Given task 1
Please list every label that appears inside square brackets in the text below about Windows versus Linux desktops.
Given task 2
Reproduce the passage of the Windows versus Linux desktops text starting at "I've used Xfce" and ending at "24 hours now.".

It takes less than 5 minutes to disable and hide it.
> I don't want absurd UIs
How do you define absurd UIs? Do you think 1 billion people using Windows are all absurd? If so, that's highly arrogant of you.
> I don't want telemetry
It's a bit annoying and philosophically not a great thing, but you can disable 99% of their telemetry in about 15 minutes.
> I just want a goddamn menu and desktop icons
Windows offers this and more.
I've used Xfce for a long time, it's nice. But the whole "it's faster and lower memory footprint" doesn't matter much these days, especially since Windows is really well optimized now. How many people are using Xfce on systems with 1GB of RAM anymore? Plus Windows obviously offers much more than just Xfce and Xfce is also under-resourced, developer-wise, and on the brink of becoming abandonware. Linux desktops really are not in a good place today.
> Why don't you want to update? You really should.
Yes, tomorrow evening when I have time, not literally right now in the middle of a 2-day 3D render that my computer has been running for a 24 hours now.
> It takes less than 5 minutes to disable and hide it.
Until an update re-enables it or pops an un-hidable fullscreen popup with misleading questions that tricks you into enabling it again.
> [absurd UIs]
You can't possibly be defending the shitshow that is the Win10 setting menu! Everyone hates it, from techies, developers, gamers, grandmas... I could probably write an essay just about the actual bugs and missing features, not even counting stupid design.
> [telemetry]
See the Cortana reply above
> [resources]
Few people are running <1GB of RAM, true, but very many are still running 4GB. That means you can basically open a Word document and two Chrome tabs before your system becomes unusable. This isn't an exaggeration - if the two tabs are heavy (like FB and Gmail, for example), the system will aready start swapping.

Stored records
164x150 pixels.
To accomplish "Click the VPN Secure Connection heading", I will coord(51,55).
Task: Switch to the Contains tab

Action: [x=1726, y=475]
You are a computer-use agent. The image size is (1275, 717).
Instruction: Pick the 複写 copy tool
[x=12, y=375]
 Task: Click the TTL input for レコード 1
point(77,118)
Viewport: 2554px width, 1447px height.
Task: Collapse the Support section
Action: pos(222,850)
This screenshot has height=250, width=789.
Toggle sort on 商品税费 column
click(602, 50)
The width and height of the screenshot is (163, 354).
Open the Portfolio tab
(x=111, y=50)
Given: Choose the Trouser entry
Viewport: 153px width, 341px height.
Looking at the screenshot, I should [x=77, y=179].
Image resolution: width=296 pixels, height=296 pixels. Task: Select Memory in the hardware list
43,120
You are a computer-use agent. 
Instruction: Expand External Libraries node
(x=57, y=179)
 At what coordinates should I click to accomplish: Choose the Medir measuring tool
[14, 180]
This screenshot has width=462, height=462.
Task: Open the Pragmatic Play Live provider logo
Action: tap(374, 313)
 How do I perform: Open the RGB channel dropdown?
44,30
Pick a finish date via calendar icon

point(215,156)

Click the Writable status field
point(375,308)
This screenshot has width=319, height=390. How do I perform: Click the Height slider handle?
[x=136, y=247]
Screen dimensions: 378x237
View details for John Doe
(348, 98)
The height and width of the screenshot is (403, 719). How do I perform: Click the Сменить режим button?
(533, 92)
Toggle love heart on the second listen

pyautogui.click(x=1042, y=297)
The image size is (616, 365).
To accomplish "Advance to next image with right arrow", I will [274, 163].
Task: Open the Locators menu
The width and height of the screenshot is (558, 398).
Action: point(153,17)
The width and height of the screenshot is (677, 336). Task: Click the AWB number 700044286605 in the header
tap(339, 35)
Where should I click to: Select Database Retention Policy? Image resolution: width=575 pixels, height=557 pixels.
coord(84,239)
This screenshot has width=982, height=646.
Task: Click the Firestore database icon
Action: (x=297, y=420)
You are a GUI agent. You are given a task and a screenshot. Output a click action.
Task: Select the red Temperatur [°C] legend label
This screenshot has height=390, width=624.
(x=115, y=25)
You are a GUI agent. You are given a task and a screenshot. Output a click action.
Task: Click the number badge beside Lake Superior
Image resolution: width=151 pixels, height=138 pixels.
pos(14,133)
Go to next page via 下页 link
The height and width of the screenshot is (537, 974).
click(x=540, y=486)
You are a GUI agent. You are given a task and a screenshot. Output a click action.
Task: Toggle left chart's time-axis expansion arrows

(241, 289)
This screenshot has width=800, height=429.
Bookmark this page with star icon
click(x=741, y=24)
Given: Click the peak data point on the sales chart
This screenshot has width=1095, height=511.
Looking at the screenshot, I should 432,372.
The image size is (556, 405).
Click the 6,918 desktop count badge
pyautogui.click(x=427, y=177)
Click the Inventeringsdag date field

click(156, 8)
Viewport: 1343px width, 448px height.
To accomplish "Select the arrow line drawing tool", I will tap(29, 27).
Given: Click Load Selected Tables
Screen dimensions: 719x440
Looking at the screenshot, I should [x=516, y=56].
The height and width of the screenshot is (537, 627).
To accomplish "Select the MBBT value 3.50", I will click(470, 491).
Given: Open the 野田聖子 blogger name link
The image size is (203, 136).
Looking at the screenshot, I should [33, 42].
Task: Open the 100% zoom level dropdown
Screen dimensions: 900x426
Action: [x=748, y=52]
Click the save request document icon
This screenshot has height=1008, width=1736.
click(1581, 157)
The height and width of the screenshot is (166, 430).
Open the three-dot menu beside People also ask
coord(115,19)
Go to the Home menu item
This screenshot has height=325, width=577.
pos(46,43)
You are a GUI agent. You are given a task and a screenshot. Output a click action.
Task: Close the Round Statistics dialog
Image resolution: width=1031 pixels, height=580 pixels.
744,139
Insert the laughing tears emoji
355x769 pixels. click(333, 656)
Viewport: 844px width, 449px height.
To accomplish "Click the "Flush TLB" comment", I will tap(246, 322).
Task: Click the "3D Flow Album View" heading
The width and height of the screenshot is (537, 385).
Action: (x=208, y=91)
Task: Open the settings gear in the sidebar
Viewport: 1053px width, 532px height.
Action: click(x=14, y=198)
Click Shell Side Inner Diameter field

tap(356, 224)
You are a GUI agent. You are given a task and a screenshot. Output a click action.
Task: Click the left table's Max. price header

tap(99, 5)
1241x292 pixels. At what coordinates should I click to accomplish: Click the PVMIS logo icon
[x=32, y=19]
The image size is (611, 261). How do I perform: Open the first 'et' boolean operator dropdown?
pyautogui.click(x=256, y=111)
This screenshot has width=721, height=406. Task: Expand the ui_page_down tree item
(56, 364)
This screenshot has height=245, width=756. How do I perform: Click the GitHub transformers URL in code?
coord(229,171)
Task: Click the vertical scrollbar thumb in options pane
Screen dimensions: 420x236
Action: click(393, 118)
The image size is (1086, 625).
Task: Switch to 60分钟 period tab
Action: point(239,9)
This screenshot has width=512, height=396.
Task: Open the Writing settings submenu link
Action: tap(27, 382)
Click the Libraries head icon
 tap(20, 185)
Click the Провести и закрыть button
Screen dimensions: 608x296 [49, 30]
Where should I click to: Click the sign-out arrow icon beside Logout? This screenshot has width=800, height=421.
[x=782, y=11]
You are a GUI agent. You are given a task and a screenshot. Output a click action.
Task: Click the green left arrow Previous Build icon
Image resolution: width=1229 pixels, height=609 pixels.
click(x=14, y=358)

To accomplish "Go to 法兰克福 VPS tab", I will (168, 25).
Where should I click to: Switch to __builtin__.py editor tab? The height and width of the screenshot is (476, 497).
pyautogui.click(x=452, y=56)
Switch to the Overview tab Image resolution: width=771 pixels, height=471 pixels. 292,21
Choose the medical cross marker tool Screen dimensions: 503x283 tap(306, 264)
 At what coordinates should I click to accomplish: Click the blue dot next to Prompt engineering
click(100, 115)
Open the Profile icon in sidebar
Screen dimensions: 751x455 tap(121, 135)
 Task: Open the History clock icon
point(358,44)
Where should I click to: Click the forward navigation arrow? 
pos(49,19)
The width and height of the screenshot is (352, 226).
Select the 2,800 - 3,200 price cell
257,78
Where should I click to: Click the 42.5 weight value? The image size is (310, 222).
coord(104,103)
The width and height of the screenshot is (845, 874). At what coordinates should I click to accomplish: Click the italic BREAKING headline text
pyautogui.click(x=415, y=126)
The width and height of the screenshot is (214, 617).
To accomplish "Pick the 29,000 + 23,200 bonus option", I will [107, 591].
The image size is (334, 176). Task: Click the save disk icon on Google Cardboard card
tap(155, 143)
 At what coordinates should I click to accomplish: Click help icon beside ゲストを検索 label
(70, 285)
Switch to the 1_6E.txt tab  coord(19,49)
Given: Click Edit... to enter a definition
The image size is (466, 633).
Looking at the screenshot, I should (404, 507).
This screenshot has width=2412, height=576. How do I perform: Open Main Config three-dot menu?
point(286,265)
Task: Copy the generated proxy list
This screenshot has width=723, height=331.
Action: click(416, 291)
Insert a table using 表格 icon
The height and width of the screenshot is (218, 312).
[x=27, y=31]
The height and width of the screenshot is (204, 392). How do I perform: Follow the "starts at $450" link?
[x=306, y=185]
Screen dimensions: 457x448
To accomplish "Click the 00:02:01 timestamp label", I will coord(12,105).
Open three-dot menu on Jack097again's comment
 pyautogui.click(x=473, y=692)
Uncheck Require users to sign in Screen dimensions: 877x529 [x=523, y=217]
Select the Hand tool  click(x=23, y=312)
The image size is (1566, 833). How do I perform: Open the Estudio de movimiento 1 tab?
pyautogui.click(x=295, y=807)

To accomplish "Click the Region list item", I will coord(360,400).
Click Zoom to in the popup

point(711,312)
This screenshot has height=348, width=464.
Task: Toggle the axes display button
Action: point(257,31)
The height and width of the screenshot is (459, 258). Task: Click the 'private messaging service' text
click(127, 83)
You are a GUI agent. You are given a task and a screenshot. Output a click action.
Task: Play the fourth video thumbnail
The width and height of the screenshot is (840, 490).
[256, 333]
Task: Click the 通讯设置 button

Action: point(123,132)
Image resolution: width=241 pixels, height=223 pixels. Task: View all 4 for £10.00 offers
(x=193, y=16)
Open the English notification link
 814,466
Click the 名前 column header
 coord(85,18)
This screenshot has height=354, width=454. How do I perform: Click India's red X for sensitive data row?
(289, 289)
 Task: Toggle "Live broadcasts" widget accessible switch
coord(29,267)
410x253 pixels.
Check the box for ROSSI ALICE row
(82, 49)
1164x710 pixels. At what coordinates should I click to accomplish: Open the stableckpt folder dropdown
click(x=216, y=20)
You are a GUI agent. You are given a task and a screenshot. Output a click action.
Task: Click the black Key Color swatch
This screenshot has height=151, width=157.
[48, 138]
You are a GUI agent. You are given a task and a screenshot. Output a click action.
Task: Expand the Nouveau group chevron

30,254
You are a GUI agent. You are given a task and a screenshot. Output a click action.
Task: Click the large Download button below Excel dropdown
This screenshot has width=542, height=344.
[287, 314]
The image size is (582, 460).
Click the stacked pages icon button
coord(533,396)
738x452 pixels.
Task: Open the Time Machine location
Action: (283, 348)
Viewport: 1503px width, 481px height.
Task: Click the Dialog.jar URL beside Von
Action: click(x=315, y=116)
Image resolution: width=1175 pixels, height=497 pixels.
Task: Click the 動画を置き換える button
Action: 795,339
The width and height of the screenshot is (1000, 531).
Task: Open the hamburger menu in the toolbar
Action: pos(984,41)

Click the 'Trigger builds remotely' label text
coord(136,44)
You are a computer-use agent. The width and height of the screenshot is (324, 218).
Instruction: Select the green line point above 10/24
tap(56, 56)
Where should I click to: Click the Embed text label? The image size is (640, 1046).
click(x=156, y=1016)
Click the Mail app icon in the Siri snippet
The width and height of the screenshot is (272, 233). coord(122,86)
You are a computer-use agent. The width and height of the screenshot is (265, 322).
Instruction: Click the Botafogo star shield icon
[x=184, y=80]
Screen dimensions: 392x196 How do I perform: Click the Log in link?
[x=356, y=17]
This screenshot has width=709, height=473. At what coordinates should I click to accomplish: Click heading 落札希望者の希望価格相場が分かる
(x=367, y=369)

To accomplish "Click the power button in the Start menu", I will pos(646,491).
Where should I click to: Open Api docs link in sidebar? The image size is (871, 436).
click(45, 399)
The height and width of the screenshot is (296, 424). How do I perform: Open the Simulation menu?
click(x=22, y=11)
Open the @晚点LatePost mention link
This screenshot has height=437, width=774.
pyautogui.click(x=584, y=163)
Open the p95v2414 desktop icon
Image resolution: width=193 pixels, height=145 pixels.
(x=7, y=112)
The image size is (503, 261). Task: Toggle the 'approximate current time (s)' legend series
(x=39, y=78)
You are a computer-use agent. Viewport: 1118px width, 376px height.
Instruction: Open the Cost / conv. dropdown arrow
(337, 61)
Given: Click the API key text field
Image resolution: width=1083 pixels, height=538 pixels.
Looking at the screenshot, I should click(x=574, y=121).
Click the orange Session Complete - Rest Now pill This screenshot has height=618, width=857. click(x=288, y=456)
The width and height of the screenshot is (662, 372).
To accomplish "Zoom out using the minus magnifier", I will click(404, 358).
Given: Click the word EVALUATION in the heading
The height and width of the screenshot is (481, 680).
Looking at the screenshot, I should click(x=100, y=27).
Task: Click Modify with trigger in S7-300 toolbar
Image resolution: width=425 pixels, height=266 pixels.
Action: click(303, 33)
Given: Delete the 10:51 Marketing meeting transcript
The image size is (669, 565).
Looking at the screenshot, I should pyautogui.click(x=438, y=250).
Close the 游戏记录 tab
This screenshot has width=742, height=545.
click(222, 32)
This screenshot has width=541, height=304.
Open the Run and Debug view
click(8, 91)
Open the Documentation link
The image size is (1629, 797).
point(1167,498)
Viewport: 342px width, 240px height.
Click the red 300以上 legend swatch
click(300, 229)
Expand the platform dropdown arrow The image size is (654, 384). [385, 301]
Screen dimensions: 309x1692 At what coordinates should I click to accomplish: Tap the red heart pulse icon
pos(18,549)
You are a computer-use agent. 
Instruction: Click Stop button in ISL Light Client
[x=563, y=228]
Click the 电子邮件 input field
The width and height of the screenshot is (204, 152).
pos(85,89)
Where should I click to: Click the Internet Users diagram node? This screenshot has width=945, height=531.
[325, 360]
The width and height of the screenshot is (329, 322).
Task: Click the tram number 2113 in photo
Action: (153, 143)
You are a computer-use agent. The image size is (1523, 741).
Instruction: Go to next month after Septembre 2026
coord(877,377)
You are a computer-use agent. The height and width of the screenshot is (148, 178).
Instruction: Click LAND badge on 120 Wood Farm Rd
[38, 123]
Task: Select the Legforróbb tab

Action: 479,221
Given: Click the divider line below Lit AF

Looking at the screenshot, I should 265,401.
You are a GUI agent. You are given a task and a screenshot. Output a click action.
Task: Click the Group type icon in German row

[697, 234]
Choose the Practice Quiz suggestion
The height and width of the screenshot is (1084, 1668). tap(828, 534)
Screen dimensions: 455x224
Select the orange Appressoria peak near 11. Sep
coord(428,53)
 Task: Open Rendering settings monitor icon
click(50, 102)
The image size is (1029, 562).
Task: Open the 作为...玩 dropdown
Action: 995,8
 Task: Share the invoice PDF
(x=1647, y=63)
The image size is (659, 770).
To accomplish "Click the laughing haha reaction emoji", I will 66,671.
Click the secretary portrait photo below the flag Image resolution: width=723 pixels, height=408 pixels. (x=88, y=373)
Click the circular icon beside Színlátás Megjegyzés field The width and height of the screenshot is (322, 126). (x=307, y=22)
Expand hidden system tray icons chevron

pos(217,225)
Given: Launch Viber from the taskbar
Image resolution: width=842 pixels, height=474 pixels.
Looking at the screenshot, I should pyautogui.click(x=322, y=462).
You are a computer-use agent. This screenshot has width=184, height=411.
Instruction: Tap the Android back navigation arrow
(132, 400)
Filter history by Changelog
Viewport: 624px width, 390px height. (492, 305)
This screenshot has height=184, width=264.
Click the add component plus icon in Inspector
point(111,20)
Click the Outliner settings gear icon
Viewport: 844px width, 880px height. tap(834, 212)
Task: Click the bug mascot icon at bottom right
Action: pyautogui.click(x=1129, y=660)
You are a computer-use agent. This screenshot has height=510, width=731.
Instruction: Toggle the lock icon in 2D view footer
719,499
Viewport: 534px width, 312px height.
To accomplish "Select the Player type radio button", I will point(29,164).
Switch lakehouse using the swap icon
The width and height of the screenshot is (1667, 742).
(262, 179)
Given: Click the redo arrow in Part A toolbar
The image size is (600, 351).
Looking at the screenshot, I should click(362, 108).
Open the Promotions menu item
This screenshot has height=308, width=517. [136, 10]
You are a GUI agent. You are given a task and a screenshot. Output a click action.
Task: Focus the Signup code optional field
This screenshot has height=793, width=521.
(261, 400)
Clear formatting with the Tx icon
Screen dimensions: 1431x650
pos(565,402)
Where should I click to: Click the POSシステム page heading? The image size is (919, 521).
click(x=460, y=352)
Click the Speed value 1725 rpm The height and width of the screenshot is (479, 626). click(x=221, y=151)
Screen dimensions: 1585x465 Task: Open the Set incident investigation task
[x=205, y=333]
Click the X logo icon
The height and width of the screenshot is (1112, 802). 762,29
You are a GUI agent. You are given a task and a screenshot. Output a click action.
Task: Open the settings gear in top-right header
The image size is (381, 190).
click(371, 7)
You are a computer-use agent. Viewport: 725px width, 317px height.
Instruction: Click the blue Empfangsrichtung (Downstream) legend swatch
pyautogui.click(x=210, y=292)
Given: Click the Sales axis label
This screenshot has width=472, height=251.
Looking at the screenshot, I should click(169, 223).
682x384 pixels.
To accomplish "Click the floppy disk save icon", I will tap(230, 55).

Complete response 1
- absurd UIs
- telemetry
- resources

Complete response 2
I've used Xfce for a long time, it's nice. But the whole "it's faster and lower memory footprint" doesn't matter much these days, especially since Windows is really well optimized now. How many people are using Xfce on systems with 1GB of RAM anymore? Plus Windows obviously offers much more than just Xfce and Xfce is also under-resourced, developer-wise, and on the brink of becoming abandonware. Linux desktops really are not in a good place today.
> Why don't you want to update? You really should.
Yes, tomorrow evening when I have time, not literally right now in the middle of a 2-day 3D render that my computer has been running for a 24 hours now.